TASK: Both the line below containing "Screen dimensions: 954x1013" and the line containing "Task: Click the pencil", along with every line between them, should be repeated exactly; no other line belongs in the answer.

── DATA SUPPLIED

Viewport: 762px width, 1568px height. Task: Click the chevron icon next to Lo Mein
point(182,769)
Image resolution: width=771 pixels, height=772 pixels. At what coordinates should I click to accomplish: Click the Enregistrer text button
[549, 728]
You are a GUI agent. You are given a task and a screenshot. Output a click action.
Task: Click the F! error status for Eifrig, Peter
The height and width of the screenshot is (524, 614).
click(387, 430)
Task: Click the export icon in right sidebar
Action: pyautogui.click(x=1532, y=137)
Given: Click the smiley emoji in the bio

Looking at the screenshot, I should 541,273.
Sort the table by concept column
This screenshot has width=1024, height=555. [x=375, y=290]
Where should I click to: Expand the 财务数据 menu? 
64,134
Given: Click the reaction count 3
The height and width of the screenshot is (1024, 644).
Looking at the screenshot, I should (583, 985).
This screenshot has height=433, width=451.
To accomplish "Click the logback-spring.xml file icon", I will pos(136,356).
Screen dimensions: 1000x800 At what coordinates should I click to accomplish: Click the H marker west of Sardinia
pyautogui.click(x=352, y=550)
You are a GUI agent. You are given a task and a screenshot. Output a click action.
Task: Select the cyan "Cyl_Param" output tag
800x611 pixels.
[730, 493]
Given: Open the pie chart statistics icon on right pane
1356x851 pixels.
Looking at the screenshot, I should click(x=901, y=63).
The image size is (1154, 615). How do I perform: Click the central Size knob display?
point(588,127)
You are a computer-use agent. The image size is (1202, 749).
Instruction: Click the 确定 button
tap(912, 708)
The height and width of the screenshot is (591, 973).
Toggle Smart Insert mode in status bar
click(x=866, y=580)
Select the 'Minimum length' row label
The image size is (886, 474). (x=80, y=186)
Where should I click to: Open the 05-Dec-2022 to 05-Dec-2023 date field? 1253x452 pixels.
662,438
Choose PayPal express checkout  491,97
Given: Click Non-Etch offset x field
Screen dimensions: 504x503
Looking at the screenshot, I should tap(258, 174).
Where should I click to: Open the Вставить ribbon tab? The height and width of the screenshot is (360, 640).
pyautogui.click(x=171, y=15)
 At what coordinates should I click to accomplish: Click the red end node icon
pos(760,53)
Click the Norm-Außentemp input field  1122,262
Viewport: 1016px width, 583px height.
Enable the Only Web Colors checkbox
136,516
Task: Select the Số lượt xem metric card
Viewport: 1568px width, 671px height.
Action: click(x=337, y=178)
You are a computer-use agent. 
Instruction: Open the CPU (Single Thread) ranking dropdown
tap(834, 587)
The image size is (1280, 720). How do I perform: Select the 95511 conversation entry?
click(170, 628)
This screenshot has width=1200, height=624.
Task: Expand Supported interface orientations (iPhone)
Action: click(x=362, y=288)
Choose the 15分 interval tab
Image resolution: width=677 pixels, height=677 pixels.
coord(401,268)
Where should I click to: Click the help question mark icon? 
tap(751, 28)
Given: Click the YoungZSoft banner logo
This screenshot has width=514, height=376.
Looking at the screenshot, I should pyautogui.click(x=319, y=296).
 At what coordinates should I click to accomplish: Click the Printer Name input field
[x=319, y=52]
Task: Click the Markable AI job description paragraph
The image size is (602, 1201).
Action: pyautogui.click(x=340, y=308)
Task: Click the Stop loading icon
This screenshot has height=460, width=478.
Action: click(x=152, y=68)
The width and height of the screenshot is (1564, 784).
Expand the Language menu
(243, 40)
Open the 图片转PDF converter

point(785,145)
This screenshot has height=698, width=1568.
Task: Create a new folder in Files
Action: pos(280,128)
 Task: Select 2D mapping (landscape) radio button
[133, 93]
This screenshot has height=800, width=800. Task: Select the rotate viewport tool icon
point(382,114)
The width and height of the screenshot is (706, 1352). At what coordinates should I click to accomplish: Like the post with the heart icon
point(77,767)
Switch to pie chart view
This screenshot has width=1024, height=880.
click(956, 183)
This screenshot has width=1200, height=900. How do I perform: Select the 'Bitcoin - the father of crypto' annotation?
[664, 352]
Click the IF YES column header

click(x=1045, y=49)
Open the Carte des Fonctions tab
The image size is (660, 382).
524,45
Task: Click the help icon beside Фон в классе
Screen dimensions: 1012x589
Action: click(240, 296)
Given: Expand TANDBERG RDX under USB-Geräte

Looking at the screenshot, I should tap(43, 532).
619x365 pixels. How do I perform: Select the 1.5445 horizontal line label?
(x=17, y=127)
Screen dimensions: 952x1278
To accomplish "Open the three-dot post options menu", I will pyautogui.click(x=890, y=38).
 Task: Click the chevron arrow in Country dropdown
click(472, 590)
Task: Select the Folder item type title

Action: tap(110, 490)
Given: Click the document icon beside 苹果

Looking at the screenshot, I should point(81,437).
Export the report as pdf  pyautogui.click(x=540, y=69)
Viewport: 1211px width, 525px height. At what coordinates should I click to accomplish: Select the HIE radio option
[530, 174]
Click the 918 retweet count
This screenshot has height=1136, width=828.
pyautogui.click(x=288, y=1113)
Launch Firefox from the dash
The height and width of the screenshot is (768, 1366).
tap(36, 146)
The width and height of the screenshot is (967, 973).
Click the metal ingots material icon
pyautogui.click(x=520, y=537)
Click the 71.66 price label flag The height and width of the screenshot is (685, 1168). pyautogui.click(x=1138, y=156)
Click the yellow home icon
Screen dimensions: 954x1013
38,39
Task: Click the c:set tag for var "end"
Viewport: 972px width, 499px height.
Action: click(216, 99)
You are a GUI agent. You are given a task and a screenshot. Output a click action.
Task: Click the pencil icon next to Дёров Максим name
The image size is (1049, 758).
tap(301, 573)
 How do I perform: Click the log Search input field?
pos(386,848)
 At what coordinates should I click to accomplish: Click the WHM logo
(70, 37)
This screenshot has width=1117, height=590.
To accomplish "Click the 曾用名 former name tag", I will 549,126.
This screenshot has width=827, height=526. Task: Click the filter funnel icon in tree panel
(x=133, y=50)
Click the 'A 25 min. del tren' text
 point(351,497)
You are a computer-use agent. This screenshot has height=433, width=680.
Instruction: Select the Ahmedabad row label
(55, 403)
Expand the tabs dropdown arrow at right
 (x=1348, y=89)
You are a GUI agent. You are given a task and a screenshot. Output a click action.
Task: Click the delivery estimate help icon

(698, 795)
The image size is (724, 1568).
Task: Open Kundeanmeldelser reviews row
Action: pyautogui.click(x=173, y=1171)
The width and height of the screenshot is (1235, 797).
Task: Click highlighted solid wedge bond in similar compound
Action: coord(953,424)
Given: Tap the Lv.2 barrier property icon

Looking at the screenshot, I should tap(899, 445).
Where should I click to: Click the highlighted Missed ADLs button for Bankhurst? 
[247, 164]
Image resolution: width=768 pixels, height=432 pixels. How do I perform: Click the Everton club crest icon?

────

EXERCISE ANSWER:
Screen dimensions: 954x1013
38,39
Task: Click the c:set tag for var "end"
Viewport: 972px width, 499px height.
Action: click(216, 99)
You are a GUI agent. You are given a task and a screenshot. Output a click action.
Task: Click the pencil icon next to Дёров Максим name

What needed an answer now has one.